Every American should read the book National Security and Double Government by Michael J. Glennon, professor of law at Tufts University. Glennon explains perfectly how the national-security establishment has become the most powerful part of the federal government and is, in fact, in overall charge of the federal government.
Yes, I know, we are taught in our high school civics classes that there are only three branches of government — the executive, the legislative, and the judicial. Glennon’s book will disabuse you of that quaint notion. That was certainly the case before the federal government was converted to a national security state. But after the conversion, the national-security state or the “deep state” became in charge, with the other three branches deferring to its overwhelming power and influence. After the Kennedy assassination in 1963, there was no doubt in the mind of anyone in Washington that there was now a new sheriff in town, one that everyone is supposed to defer to.
Look at what they have done to get Trump. They go after his campaign manager on income-tax violations and bank-fraud charges. What does that have to do with the anti-Russia brouhaha? Nothing! But the idea is to convict Paul Manafort on those charges so that he can be squeezed to rat out Trump on any criminal violations whatsoever, even if they are are totally unrelated to the anti-Russia brohaha and relate only to Trump’s activities as a businessman or a presidential candidate.
And just look at what they did with Cohen, who they knew was Trump’s private lawyer. They raided his offices, seizing all his records and then scouring them in the hopes of getting him on some criminal offense, even if totally unrelated to the anti-Russia brouhaha, so that he could then be turned to rat on Trump on some charge — any charge, even if totally unrelated to the anti-Russia brouhaha, such as those sex-related violations of campaign-finance regulations.
If something like that were to happen in Russia or China, none of us would be surprised.

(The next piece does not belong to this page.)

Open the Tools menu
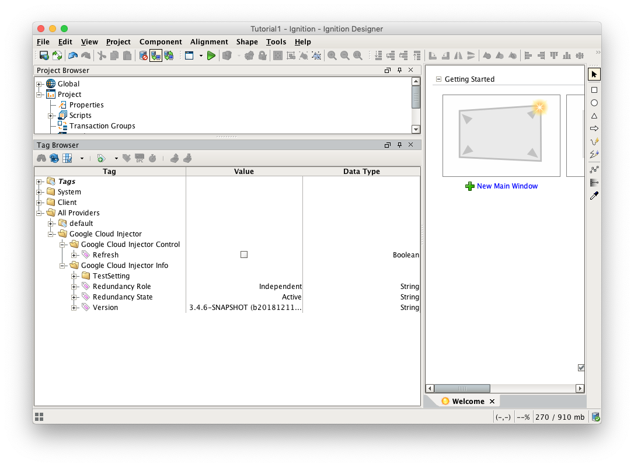This screenshot has width=634, height=467. click(276, 42)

But here in the United States?
And the ultimate inanity in all this is the possibility that Trump could be removed from office for “campaign finance violations” relating to two sexual affairs. Imagine: a guy pays off a woman with whom he has had a sexual affair and that is considered to be an illegal donation to his campaign! That’s rich, the ultimate inanity of “campaign-finance reform.”
But really, Trump and his Republican supporters are being hoisted on their own petard, the petard of campaign-finance laws. Working with Democrats, Republicans erected those laws to prevent third parties and independents from threatening their power. After all, has the $2,700 limit on campaign contributions brought an end to “big money” and “big corruption” in political campaigns? If you believe that, I’ve got a bridge in Brooklyn I’d like to sell you. All that campaign donation limits have done is inhibit or prevent third party candidates and independents (or even insurgent Republicans and Democrats, such as Eugene McCarthy in 1968) from receiving large donations from a few wealthy individuals that would enable them to go after incumbents and establishment candidates.
Bottom line: There shouldn’t even be any campaign donation limits at all. Campaign-finance laws are nothing more than a racket to protect the Democrat-Republican stronghold on power and the largess that accompanies the welfare-warfare state to which both Republicans and Democrats are wedded. The fact that Trump might now be involuntarily removed from office because he supposedly violated these inane regulations by trying to keep a couple of women from disclosing sexual affairs to the public might just be poetic justice.
But hey, Trump should be counting his lucky stars. If he is peacefully removed from office by impeachment for two sexual affairs, that’s better than being removed from office the way Mossadegh, Arbenz, Kennedy, and Allende were.